An anagram is a word or phrase formed by rearranging the letters of a different word or phrase, typically using all the original letters exactly once. Consider capital letters to be the same as lower case

Examples
anagram(‘Dormitory’ , ‘Dirty room’) = true
anagram(‘The earthquakes’ , ‘The queer shakes’) = true
anagram(‘Astronomer’ ,’Moon starrer’) = true
anagram(‘Hello World’ , ‘Bye There’) = false

function anagram(stringA, stringB) {
	return cleaning(stringA) === cleaning(stringB);
}

function cleaning(str) {
	return 
	str.replace(/[^\w]/g, '').toLowerCase().split('').sort().join('');
}

console.log(anagram('Dormitory' , 'Dirty room'))

First we create function anagram with parameters stringA and stringB.

Then we create helper function buildCharMap with parameter str then we create empty object that will serve as our character map we’ll than iterate through our string and for every character inside there will be add it to our character map

One other thing to keep in mind is that we needs our string to be only considering lowercase characters and we also need to strip out any spaces or any punctuation.

Then we loop with for of loop like this for(let char of str.replace(/[^\w]/g, ‘’)).toLowerCase(); This will strip out any spaces or any punctuation and turn into lowercase with chaining the toLowerCase();

Inside the loop we say charMap[char] = charMap[char] + 1 || 1; This means if char is found more than once we increment by 1 or if not we default it with || to 1;

In the end of this helper function buildCharMap we return charMap



Now we go to our main function anagram where we create variable aCharMap = buildCharMap(stringA) and bCharMap = buildCharMap(stringB);

Now we have these character maps and it’s now up to us to compare the two of them together and the other thing we need to still keep in mind is that we need look at the number of keys inside of both these maps and check to see if they are indentical in length. So approach that we are going to go with so we are going to pull out all the keys from both these objects and we’ll count the number of keys that is contained in both.

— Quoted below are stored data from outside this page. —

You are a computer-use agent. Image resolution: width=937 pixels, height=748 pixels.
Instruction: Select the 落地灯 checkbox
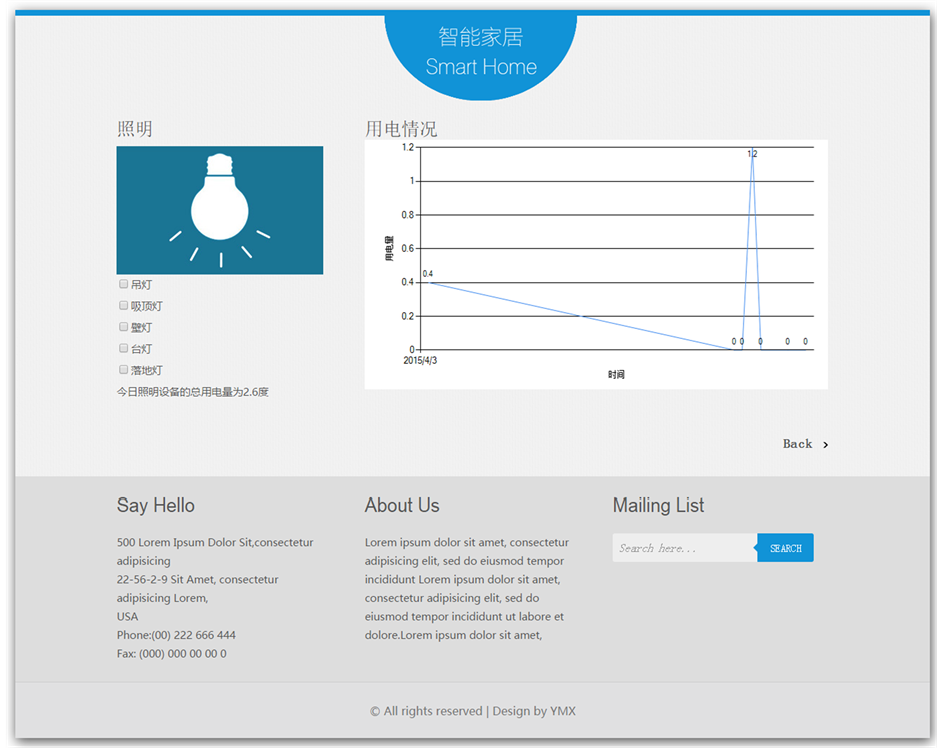click(x=124, y=370)
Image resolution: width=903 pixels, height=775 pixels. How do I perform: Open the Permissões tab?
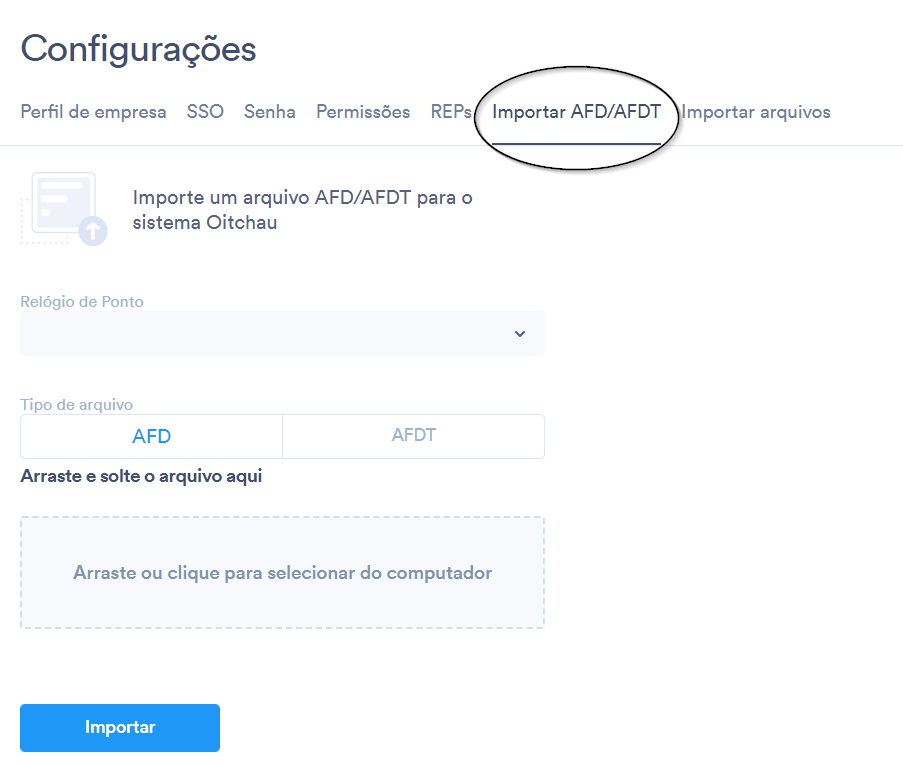pos(363,112)
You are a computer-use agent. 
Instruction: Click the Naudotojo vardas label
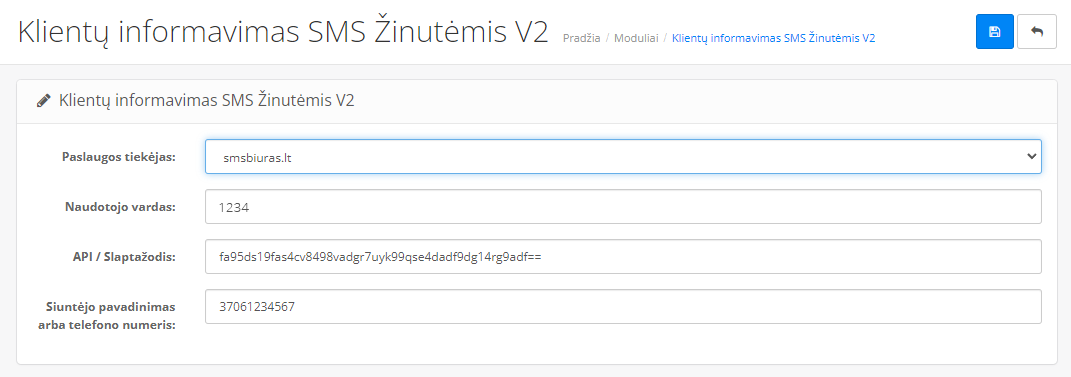(120, 207)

If you have never pulled out the number of keys inside an object we use Object.keys(object).lenght

So we check with if statement if (Object.keys(aCharMap).length !== Object.keys(bCharMap).length) we return false;

Now if they do have the same number of characters that we want to proceed with the map checking process in which we will loop at each one of the characters and compare the number of uses that it has to the other map.

Now we are going to iterate into aCharMap with for in loop and if(*aCharMap[char] !== *bCharMap[char]) we return false;

The last thing if our cases are not false we return true;